Hear him talk. Pearce’s is the dominant voice in the training drill, in defence and attack.

James Maloney’s is the other. They play on the right (Pearce) and left (Maloney). But where they’ll play on Wednesday night, could be both sides.

Consider: no-one watching any of the “open” sessions in Perth had any idea about the great Two Fullbacks Manouevre … my but that bastard’s hard to spell … Manoeuvre … that Crafty Freddy and company ripped off in in Big O #2.

Mitchell Pearce NSW Blues State of Origin NRL Rugby League 2017

Was Mitchell Pearce the right choice to replace Cleary? (AAP Image/Dave Hunt)

But then when you think of it, having Tom Trbojevic and Jimmy Tedesco in the same team, why limit one of them to a “side” of the field? Go where you like, Turbo! Roam free like the buffalo, you great free-running beast.

Turbo killed ‘em in Perth. And Pearcey will kill ‘em in Sydney.

For as it is with Turbo, so it is with Pearce.

He’s experienced – 30 years-old is the age for a halfback.


Watch him on the paddock. He’s owning team run, owning the training paddock at Homebush.
He is The Voice. The quarterback.

Main Hombre.

He’ll be apples. He will be so many Batlow Delicious.

Pressure? Oh, you mean the pressure of playing State of Origin after playing 18 State of Origin matches without a series win?

He’s good with it. He’s 30, we may have mentioned that.

Watch him in front of the dozens of cameras here to beam the great Origin super-beast to the consumer (that’s you, cob): he’s chilled. He’s joking, self-deprecating. Not taking it too seriously. It’s a game of footy, bra.

Our Freddy can take some credit there. As can Jimmy Maloney. There’s a game face and a training one. It’s fun times here.

Yet the main reason Mitchell Pearce will be sweet Wednesday night is Queensland.


The Queensland that Pearce played against in each of those 18 Origins were the greatest rugby league teams ever assembled.

You could’ve put Joey freakin’ Johns against Smith, Cronk, Slater, Inglis and Thurston – and you’d be leaving out Boyd, Hodges, Thaiday, and a few others – and he would not have won State of Origin series.

He flat out would not have, not with the same teammates that Pearce had, excellent first graders, even Origin Players, who were rag-dolled by Inglis and treated like children.

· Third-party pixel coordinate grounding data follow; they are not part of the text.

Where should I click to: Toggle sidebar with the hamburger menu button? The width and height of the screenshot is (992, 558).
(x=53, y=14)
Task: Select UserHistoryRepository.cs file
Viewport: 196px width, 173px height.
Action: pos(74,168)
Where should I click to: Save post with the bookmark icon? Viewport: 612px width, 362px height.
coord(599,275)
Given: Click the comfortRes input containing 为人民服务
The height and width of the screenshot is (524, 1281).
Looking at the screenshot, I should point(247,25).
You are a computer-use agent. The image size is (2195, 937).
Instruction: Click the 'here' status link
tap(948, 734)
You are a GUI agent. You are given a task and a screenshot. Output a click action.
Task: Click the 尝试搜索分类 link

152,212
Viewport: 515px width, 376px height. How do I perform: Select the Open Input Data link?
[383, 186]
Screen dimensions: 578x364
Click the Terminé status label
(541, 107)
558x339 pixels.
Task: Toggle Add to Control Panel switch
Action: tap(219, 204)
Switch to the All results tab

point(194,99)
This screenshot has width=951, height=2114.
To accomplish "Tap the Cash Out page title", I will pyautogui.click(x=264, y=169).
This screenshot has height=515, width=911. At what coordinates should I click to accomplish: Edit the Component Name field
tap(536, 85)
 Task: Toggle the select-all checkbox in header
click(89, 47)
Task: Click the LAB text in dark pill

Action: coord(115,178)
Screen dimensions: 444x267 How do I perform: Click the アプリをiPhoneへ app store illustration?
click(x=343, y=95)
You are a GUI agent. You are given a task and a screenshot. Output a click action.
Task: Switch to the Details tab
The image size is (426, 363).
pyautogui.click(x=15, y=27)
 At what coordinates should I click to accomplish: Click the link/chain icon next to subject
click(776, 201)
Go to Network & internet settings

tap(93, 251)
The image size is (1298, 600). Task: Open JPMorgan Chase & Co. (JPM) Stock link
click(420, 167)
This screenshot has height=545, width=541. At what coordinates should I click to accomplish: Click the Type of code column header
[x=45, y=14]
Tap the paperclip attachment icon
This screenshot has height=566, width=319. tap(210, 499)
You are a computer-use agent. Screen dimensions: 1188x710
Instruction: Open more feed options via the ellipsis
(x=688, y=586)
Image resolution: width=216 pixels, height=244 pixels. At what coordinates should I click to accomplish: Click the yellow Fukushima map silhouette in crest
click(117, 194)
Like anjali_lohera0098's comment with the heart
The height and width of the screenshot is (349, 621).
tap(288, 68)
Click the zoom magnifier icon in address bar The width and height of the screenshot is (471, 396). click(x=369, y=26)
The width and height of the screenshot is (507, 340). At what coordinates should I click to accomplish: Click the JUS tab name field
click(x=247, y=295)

Johns would have won parity with Thurston. But the Maroons had four other blokes among the greatest players there have ever been. No one halfback could beat those people.

But Queensland no longer possess those people.

And Pearce’s teammates now include names like Cordner, Klemmer, Cook, Maloney, Addo-Carr, Tedesco and the fabulous Brothers Trjbojevic.

And they are shit-hot. And they’re playing in Sydney and the noise for the home team will be vast. And “owning” the result will be Mitchell Pearce.

And he’ll be owning a big fat “W”.

Because Mitchell Pearce is a gun. And his time is now.